## CHALLENGE 1
Copy from the rows below everything from the line containing "Where should I click to: Click the Swedish" down to the line containing "click(807, 23)", both included, reproducing those lines verbatim.

## TEXT
----

Judge Griesbach of the Eastern District of Wisconsin found himself having to apply direct benefits estoppel in a case in which his decision not to hold a nonsignatory party liable for an arbitration award was reversed this week by the Seventh Circuit. Everett v. Paul Davis Restoration, Inc., No. 12-3407 (7th Cir. Nov. 3, 2014). In a sense, the judge was bound to be reversed as to one of his decisions in the case.

When the franchisor initiated arbitration against its former franchisee and the man who signed the franchise agreement as the business’s 100% owner, it named as respondent in its arbitration demand the man’s wife, Renee Everett, to whom he had assigned his interest in the business but who had not herself signed the agreement, though (as it turned out) she had long owned 50% of the business. Renee filed an action in the district court, seeking to enjoin the arbitration as to her. Judge Griesbach found “abundant evidence” that she was bound to arbitrate under the direct benefits doctrine and denied the injunction. But when the franchisor returned to the district court seeking to confirm a panel’s unanimous award in its favor, and though neither the facts nor the law had changed, Judge Griesbach denied confirmation, holding that he had been wrong earlier and that the benefit to Renee from the franchise agreement had been indirect—because it flowed to her through her ownership interest in the franchisee business and her relationship to her husband.

----

## CHALLENGE 2
According to the text on the Everett case, what share of the franchisee business had Renee Everett long owned?

## PROVIDED MATERIAL
----

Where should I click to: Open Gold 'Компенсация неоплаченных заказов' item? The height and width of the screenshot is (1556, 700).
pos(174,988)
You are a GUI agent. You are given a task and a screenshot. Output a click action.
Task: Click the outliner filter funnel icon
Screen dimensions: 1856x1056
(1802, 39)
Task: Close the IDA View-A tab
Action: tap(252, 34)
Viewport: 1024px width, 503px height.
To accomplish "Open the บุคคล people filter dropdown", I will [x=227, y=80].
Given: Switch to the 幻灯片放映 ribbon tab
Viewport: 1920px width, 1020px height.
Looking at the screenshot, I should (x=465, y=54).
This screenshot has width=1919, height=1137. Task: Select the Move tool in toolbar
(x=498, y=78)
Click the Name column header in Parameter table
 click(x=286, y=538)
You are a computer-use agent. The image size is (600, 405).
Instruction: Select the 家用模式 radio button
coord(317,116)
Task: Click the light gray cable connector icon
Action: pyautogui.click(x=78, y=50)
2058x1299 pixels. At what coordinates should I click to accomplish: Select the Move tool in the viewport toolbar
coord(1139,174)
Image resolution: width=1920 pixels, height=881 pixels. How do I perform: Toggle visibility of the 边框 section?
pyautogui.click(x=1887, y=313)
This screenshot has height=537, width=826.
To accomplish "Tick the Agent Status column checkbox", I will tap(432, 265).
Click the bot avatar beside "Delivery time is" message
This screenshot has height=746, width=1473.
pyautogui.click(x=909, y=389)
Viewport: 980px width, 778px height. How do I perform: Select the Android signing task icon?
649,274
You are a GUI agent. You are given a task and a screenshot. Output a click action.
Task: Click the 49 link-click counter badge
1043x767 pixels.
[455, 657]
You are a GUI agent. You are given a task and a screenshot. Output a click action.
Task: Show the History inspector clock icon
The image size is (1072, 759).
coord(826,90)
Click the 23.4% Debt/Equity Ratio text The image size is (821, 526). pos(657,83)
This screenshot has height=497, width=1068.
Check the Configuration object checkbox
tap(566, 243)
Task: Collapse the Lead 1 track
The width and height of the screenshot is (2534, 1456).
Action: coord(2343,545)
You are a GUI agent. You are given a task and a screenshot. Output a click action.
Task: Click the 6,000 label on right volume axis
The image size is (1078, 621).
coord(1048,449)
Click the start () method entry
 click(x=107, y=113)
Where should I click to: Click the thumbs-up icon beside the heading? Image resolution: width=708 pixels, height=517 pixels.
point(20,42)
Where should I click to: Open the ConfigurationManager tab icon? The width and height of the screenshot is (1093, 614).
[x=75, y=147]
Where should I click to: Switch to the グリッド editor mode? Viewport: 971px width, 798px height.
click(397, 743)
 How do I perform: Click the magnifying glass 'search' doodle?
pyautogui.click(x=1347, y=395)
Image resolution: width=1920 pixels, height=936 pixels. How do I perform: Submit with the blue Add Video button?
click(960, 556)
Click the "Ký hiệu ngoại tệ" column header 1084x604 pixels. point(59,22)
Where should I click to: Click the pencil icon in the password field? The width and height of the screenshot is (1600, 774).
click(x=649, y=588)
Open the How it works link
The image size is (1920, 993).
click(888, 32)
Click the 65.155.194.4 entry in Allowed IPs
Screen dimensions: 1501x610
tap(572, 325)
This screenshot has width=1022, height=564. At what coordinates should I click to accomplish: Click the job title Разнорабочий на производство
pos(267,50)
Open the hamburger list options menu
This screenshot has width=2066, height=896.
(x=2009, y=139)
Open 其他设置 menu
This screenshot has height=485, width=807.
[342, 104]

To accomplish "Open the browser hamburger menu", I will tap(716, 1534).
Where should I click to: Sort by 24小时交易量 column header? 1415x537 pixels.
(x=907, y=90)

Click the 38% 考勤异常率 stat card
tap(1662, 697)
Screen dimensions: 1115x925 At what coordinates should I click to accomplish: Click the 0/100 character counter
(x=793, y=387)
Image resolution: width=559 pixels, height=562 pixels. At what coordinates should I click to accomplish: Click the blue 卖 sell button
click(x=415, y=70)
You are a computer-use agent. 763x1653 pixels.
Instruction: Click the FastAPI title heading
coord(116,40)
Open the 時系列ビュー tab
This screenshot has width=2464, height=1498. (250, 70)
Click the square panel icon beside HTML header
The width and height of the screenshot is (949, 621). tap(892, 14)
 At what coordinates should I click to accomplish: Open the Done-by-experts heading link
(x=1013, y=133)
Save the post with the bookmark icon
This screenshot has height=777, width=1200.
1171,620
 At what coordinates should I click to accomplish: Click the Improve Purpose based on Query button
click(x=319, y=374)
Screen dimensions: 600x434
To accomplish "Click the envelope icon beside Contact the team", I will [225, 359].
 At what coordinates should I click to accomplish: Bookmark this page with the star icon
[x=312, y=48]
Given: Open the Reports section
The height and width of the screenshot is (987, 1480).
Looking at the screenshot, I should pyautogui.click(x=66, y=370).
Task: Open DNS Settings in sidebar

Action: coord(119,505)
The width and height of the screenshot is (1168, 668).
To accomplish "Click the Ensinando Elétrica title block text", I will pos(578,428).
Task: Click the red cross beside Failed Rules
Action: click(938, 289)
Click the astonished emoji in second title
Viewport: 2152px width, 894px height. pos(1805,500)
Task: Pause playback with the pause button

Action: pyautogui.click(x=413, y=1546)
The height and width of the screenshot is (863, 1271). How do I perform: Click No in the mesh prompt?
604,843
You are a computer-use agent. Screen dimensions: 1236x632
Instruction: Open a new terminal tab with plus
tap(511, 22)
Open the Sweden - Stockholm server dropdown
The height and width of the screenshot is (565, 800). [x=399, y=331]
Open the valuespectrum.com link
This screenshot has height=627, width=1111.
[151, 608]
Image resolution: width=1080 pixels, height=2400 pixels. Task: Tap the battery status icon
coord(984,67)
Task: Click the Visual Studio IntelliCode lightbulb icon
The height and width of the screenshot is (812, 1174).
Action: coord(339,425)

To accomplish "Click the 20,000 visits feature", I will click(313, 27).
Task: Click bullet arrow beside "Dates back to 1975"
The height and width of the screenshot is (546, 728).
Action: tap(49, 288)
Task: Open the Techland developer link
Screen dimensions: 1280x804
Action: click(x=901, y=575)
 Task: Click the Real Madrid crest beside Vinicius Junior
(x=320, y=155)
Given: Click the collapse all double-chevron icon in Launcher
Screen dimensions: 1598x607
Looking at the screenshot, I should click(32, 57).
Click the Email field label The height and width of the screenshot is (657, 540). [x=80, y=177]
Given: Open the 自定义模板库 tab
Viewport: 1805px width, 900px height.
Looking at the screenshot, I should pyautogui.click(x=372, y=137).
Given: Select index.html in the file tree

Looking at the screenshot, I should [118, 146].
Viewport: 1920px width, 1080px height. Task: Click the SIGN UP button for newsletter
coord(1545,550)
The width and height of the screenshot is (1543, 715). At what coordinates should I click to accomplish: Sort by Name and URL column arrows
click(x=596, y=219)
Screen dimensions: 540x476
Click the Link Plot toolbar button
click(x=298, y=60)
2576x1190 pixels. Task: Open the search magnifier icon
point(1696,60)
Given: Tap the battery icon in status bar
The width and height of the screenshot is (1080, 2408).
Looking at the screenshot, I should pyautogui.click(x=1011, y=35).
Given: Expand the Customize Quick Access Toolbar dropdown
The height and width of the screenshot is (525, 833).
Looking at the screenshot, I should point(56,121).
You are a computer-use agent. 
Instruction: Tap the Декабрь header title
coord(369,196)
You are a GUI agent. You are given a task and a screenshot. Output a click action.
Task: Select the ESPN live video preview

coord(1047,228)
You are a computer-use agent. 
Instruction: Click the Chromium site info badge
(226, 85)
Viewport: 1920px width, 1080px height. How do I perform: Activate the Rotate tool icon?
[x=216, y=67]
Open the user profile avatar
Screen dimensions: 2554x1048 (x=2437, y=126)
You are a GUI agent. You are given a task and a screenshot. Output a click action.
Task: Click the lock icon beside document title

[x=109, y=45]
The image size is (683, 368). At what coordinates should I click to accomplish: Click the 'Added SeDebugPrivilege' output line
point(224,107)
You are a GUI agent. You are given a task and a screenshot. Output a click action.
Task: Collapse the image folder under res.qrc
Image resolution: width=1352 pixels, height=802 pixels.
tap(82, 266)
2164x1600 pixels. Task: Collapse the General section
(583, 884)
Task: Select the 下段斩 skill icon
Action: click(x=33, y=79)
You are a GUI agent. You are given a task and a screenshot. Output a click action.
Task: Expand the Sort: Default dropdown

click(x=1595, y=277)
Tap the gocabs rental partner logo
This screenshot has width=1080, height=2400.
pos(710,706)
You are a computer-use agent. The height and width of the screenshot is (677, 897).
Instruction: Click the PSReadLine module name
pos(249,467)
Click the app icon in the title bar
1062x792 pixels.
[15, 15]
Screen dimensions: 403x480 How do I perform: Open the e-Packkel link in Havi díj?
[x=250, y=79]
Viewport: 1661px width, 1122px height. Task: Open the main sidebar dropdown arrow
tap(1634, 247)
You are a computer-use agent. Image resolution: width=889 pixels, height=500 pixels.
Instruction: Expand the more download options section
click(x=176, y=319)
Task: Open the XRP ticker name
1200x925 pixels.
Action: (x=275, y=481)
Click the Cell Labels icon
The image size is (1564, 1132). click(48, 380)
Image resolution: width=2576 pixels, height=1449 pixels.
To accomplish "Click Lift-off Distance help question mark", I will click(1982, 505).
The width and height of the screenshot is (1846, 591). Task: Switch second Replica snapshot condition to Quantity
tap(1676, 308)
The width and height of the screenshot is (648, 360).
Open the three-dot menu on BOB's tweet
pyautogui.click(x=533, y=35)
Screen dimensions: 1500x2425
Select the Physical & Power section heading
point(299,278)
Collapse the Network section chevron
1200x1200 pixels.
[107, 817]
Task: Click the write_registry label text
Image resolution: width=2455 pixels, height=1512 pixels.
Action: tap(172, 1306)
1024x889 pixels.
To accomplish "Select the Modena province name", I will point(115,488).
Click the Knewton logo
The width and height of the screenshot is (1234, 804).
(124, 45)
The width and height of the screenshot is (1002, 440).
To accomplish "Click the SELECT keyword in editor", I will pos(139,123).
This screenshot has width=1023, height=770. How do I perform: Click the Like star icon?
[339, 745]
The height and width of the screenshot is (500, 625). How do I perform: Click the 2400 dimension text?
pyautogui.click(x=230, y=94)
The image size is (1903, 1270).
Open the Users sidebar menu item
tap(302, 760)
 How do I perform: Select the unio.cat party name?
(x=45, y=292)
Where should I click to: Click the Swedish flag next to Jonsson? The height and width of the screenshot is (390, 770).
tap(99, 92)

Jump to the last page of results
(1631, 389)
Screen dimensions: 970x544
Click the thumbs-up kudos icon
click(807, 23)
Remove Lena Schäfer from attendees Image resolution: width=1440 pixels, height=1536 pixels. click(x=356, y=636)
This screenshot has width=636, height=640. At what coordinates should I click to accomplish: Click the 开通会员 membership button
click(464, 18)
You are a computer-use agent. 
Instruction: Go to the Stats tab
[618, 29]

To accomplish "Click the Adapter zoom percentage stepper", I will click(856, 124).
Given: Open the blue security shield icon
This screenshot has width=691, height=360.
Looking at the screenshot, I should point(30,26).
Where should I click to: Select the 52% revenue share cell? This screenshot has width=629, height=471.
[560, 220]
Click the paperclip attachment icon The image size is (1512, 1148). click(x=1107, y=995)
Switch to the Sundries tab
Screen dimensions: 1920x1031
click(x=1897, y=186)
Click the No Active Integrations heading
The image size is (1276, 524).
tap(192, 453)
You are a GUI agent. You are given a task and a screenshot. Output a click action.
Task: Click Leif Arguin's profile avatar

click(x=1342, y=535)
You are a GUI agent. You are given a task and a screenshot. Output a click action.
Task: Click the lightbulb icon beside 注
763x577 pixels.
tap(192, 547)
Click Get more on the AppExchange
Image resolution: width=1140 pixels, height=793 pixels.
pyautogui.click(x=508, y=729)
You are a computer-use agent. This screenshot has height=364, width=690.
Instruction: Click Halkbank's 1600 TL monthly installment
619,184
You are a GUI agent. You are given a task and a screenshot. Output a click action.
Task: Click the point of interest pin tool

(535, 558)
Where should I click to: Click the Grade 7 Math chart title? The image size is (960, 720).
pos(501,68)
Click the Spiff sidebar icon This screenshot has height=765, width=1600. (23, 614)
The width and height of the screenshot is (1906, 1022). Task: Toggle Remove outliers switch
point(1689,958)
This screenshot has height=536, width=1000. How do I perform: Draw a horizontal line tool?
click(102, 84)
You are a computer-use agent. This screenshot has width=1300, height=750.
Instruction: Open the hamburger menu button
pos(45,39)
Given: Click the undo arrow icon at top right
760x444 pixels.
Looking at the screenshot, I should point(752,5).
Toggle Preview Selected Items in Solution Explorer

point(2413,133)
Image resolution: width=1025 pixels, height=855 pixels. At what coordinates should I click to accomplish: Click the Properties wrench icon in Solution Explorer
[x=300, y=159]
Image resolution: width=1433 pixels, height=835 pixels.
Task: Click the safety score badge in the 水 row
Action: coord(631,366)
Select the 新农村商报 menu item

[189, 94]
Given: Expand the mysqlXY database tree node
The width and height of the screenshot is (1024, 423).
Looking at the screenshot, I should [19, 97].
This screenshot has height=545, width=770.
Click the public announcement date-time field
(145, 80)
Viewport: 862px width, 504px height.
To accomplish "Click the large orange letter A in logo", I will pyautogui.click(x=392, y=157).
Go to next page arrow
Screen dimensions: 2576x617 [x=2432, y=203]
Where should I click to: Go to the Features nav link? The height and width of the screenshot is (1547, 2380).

----

## OUTPUT 1
Where should I click to: Click the Swedish flag next to Jonsson? The height and width of the screenshot is (390, 770).
tap(99, 92)

Jump to the last page of results
(1631, 389)
Screen dimensions: 970x544
Click the thumbs-up kudos icon
click(807, 23)

## OUTPUT 2
50%